▸ Goal of the exercise:
Exact copy, no pictures: output each line below as it stands.

[[ Given records open ]]

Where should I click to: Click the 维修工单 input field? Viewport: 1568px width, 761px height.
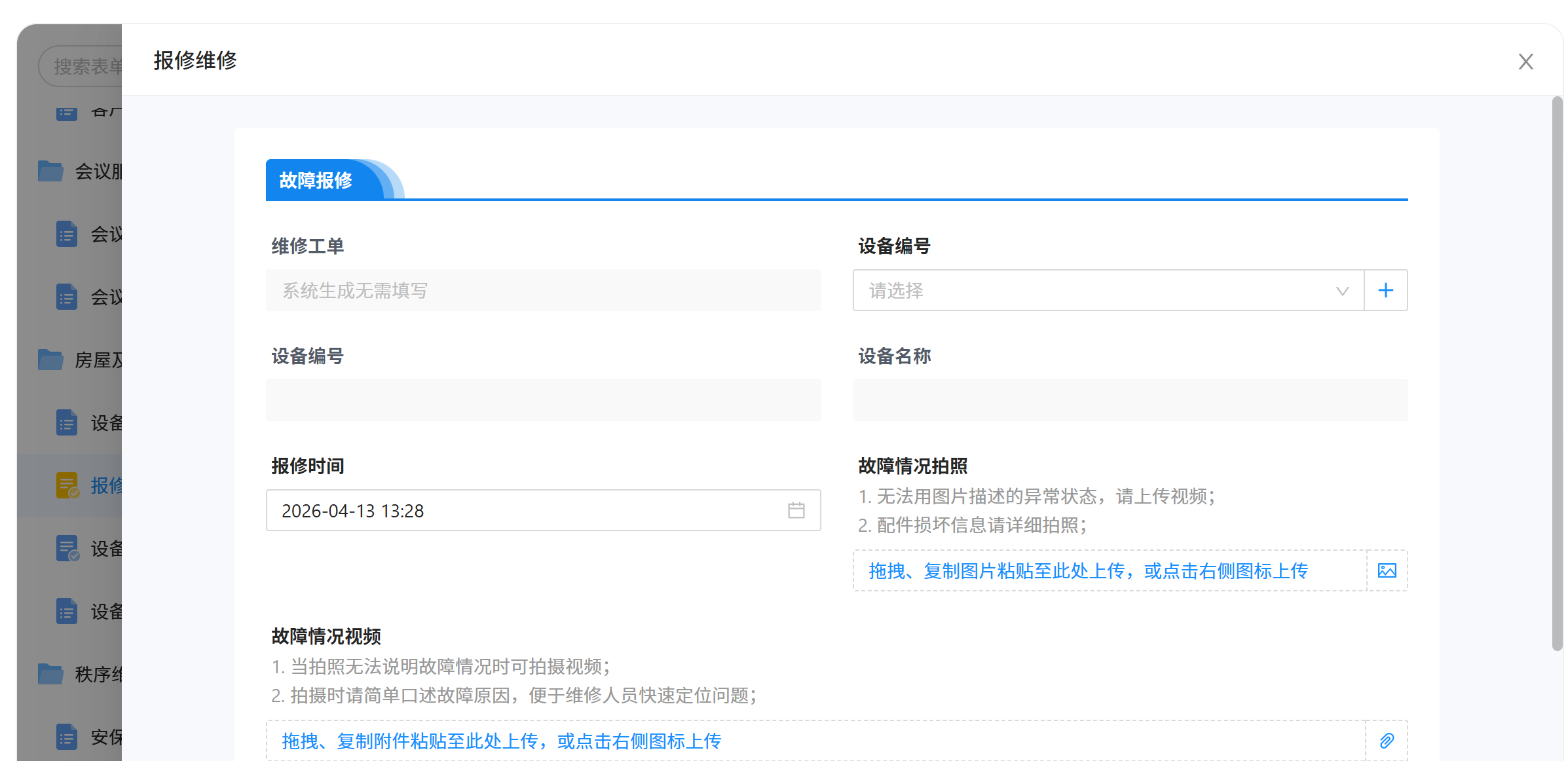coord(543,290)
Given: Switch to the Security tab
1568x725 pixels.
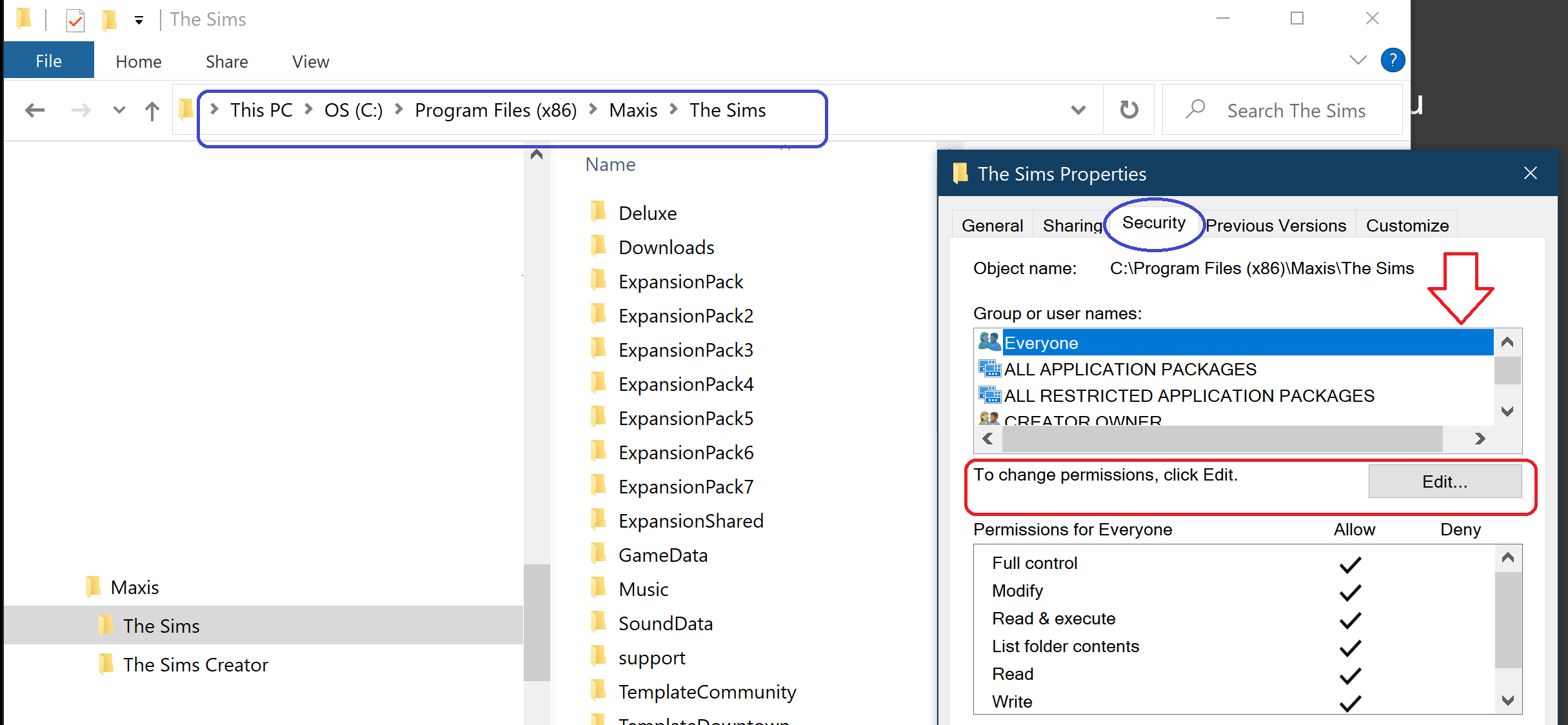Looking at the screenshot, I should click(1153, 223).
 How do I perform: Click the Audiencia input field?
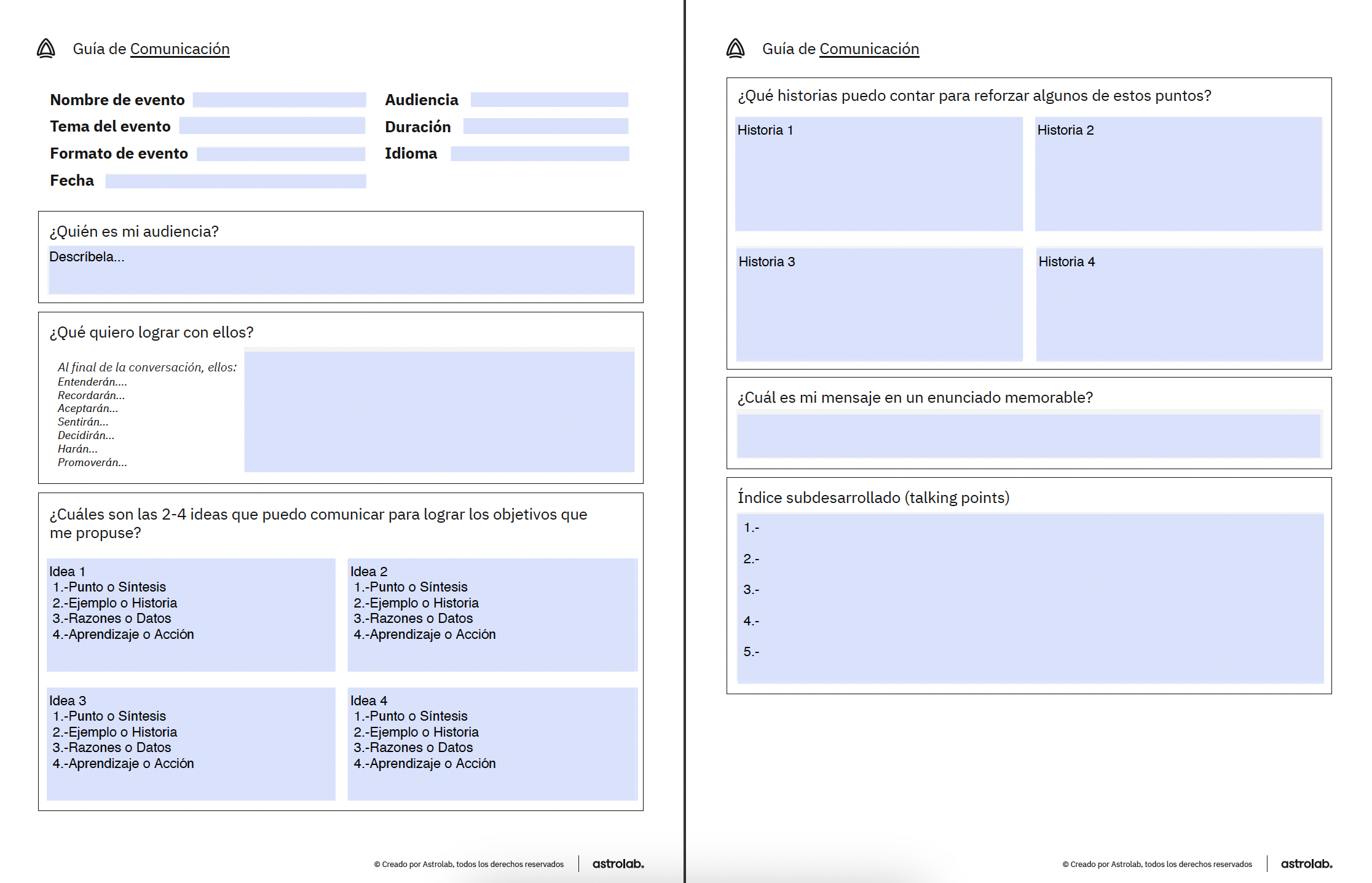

[[ Given records closed ]]

▸ Your response:
Where should I click to: Click the 维修工单 input field? Viewport: 1568px width, 761px height.
coord(543,290)
Given: Switch to the Security tab
1568x725 pixels.
Looking at the screenshot, I should click(1153, 223).
 How do I perform: Click the Audiencia input field?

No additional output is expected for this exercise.